Hacker News new | ask | show | jobs
by Ankhers 3134 days ago
Not quite. Erlang's VM (BEAM) uses supervision trees in order to keep track of the various processes and their crashes. Each supervisor and worker in the tree is it's own process. So, if you have 5 supervisors, and each of those start 2 worker processes, you will have 15 processes in your supervision tree (the VM will spawn a bunch for itself to use, so do not think you only have 15 processes running in your system).

Basically, at the top level of your application, you will have a supervisor that will look after all of the processes that are important to your application. Each of these processes could have any kind of functionality (e.g., database connection, HTTP server, etc), or be another supervisor. When you start these applications, they too may start a supervision tree of processes that are important to them (e.g., the database connection may actually start a pool of processes).

In "fail fast" or "let it crash", only the process that actually threw the exception will die. The supervisor that is looking after that process will be notified of it being killed and, depending on how you have the supervisor configured, it may or may not start a new process to replace the one that died.

Another thing to note, depending on how the supervisor is configured, it may actually crash if a particular process it is monitoring crashes too many times. This will make the supervisor crash and it should bubble up to it's supervisor. Unfortunately, it is possible to take down your entire application this way.

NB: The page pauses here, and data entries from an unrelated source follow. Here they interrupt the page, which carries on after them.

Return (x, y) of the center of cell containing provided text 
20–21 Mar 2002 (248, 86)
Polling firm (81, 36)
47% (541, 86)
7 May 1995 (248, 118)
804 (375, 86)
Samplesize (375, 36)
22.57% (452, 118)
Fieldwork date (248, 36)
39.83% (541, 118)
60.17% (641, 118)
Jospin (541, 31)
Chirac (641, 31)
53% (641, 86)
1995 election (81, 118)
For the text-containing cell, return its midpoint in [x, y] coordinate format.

TLDR: There is no master process that does all of this. Though, each supervisor is sort of a master process for each of its supervisors and workers and the processes a supervisor watches may or may not be restarted upon failure.

1 comments

So, is there a particular strategy to organizing code in order to 'hot-swap' it (failing code) out, while keeping a production system up and running?
Pretty much! I haven't played with that feature myself, but Erlang's telecom origins help explain this feature. If you're upgrading a telephone switch with N live calls, it'd be optimal to not have to kill those calls just to upgrade some software. There's more nuance to it than that, but "little-to-no downtime", or hot swappable code, is a language feature. Pretty neat idea in an era of "throw away the whole VM/container" to push a config update.
So, there's maybe two parts to your question? How do you structure your code to make it possible to hot load code -- and how does that help you recover from crashes.

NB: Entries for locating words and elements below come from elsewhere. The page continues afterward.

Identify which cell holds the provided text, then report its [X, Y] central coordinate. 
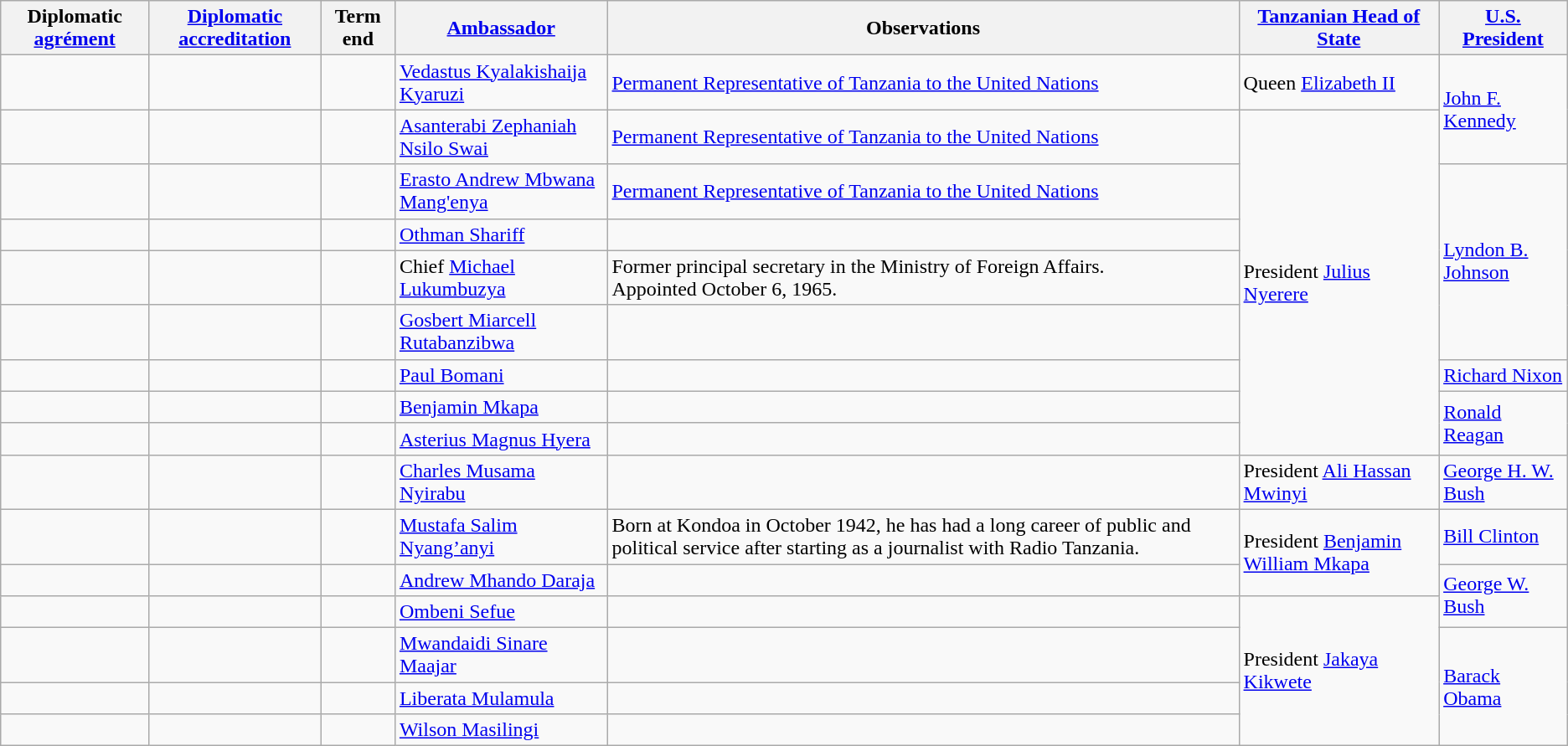
Barack Obama [1504, 687]
Vedastus Kyalakishaija Kyaruzi [501, 82]
U.S. President [1504, 28]
Bill Clinton [1504, 536]
Liberata Mulamula [501, 699]
Gosbert Miarcell Rutabanzibwa [501, 332]
President Jakaya Kikwete [1338, 672]
Diplomatic agrément [75, 28]
Paul Bomani [501, 375]
Diplomatic accreditation [235, 28]
Lyndon B. Johnson [1504, 261]
Asanterabi Zephaniah Nsilo Swai [501, 137]
Ambassador [501, 28]
Queen Elizabeth II [1338, 82]
Ronald Reagan [1504, 423]
Benjamin Mkapa [501, 407]
Erasto Andrew Mbwana Mang'enya [501, 191]
Term end [358, 28]
Richard Nixon [1504, 375]
George H. W. Bush [1504, 482]
Observations [923, 28]
Charles Musama Nyirabu [501, 482]
John F. Kennedy [1504, 110]
Andrew Mhando Daraja [501, 580]
Born at Kondoa in October 1942, he has had a long career of public and political service after starting as a journalist with Radio Tanzania. [923, 536]
Chief Michael Lukumbuzya [501, 278]
Othman Shariff [501, 235]
Tanzanian Head of State [1338, 28]
President Ali Hassan Mwinyi [1338, 482]
George W. Bush [1504, 596]
Ombeni Sefue [501, 612]
Mwandaidi Sinare Maajar [501, 655]
President Benjamin William Mkapa [1338, 553]
President Julius Nyerere [1338, 282]
Former principal secretary in the Ministry of Foreign Affairs.Appointed October 6, 1965. [923, 278]
Mustafa Salim Nyang’anyi [501, 536]
Wilson Masilingi [501, 730]
Asterius Magnus Hyera [501, 439]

The beam VM allows for an old version and a current version of all modules. When you call into a function with a fully qualified name (Module:Function), it always calls into the current version; if you call a function within a module only by its function name, it calls into the same version that is executing, which could be the old version. So, you need to periodically (or on demand via some message) make a fully qualified call, to ensure your process will migrate. You also need to make sure the old version doesn't stay on the stack, so you have to be tail recursive, at least sometimes. You also need to make sure you make your new code able to cope with state developed by old code, which can be challenging at times.

If your service is generally stable, but occasionally crashes with some types of requests, then you're in a good place. If something is crashing a lot, it can cascade into a supervisor crash, and it is likely that you will have a bad day. In theory, when your service starts (started by you, or if the supervisor restarts it), it has a consistent state, and will be able to service requests; but often it started crashing because some service it requires stopped working right, and restarting the client doesn't really help.

I've found let it crash is a good philosophy, but shouldn't always be implemented literally. In an http server, I'd rather catch crashes, log them and return an error to the client -- not just close the socket. In erlang server processes that don't maintain much state running in pg2, it's better to catch and log, because requests are going to be lost if you actually crash.